Specifying the Canonicalization Method for <KeyInfo>
By default, the <KeyInfo> element is canonicalized with Exclusive XML Canonicalization, and the <KeyInfo> element includes the following:
<CanonicalizationMethod Algorithm="http://www.w3.org/2001/10/xml-exc-c14n#">
To instead canonicalize this element with Inclusive XML Canonicalization, do the following:
Set sig.SignedInfo.CanonicalizationMethod.Algorithm=$$$SOAPWSc14n
Where sig is the instance of %XML.Security.SignatureOpens in a new tab.
In this case, <KeyInfo> contains the following:
<CanonicalizationMethod Algorithm="http://www.w3.org/TR/2001/REC-xml-c14n-20010315">
Adding Signature Confirmation
The WS-Security 1.1 <SignatureConfirmation> feature enables a web client to ensure that a received SOAP message was generated in response to the original request sent by the web client. The client request is typically signed but does not have to be. In this mechanism, the web service adds a <SignatureConfirmation> element to the security header element, and the web client can check that <SignatureConfirmation> element.

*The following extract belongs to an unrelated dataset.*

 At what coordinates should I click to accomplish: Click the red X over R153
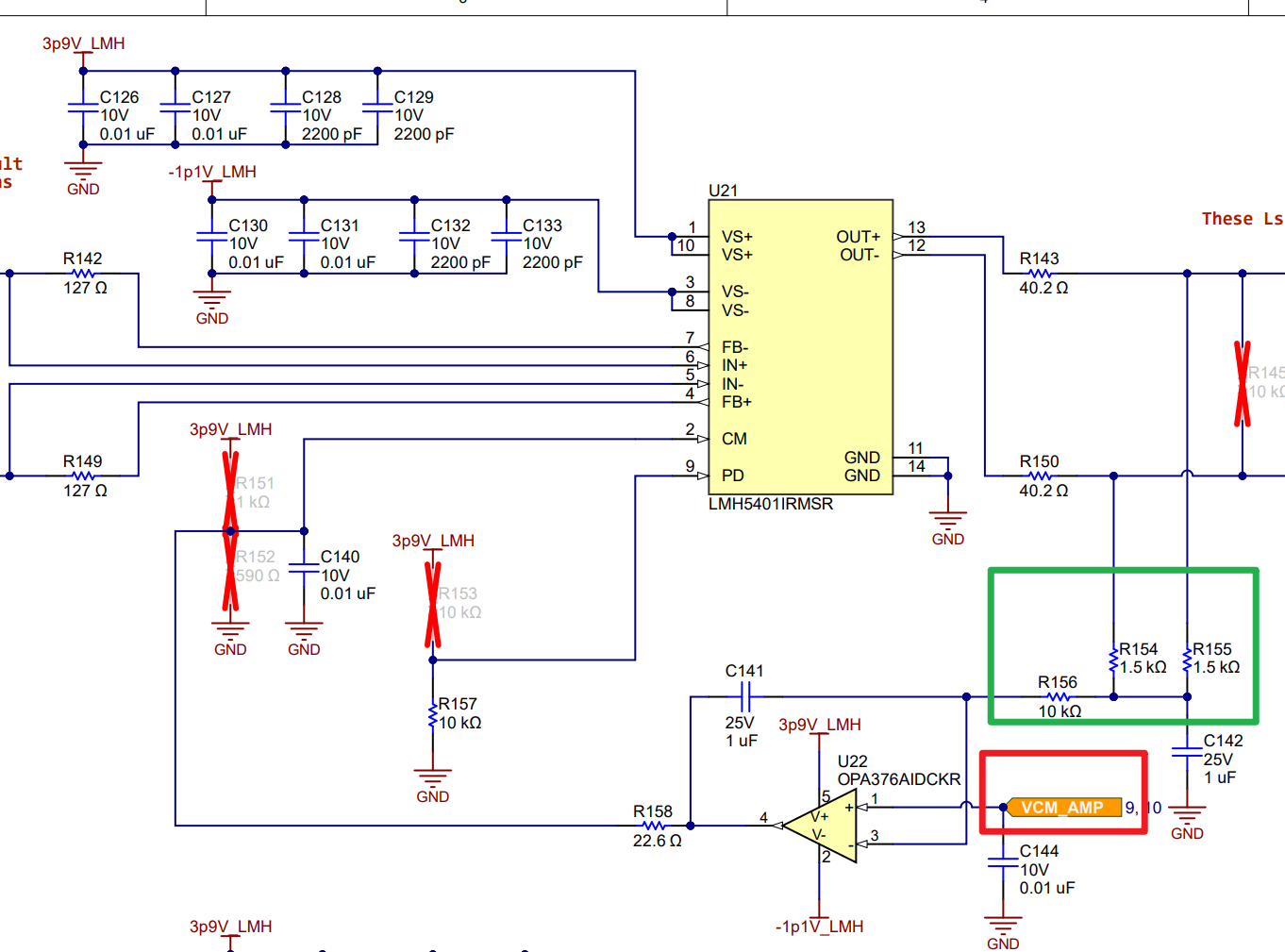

For a web service, to add a <SignatureConfirmation> element to the security header element:
-
Call the WSAddSignatureConfirmation() method of the web service. For the argument, specify the main signature of the security header element. For example:
do ..WSAddSignatureConfirmation(sig)
-
Send the SOAP message as usual. See the general comments in “Adding Security Header Elements,” earlier in this book.

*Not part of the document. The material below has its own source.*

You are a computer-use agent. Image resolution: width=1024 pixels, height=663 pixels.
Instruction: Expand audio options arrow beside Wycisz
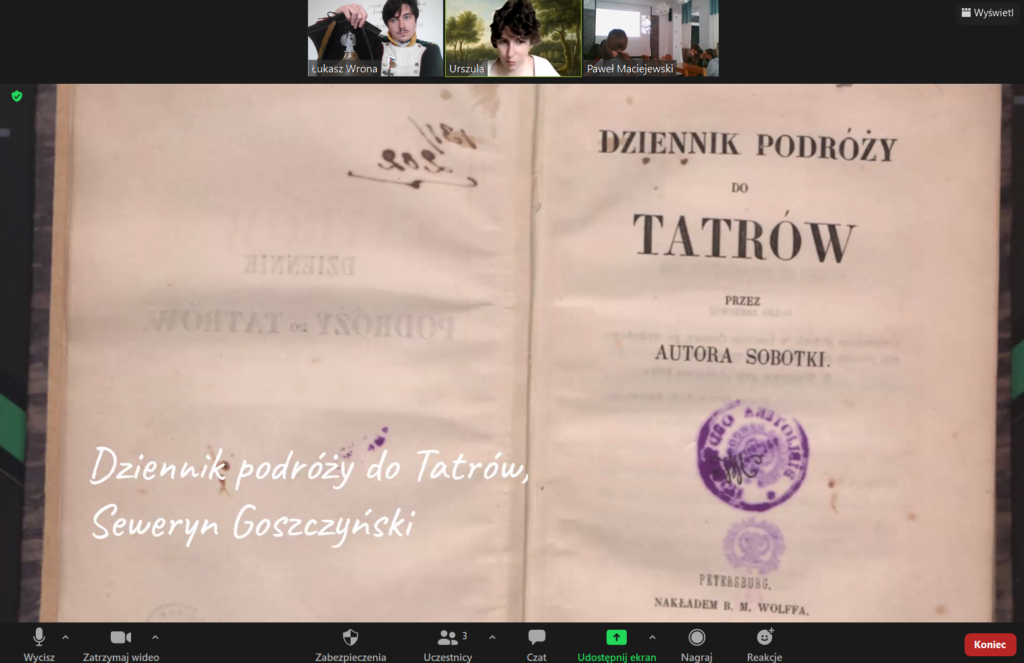tap(66, 637)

This method adds WS-Security 1.1 <SignatureConfirmation> elements to the outbound message. It adds a <SignatureConfirmation> element to the SecurityOut property for each <Signature> received in SecurityIn.
If SecurityIn does not include a signature, then a <SignatureConfirmation> element is added with no Value attribute, as required by WS-Security 1.1.
For information on validating <SignatureConfirmation> elements, see “Checking the Signature Confirmation,” later in this book.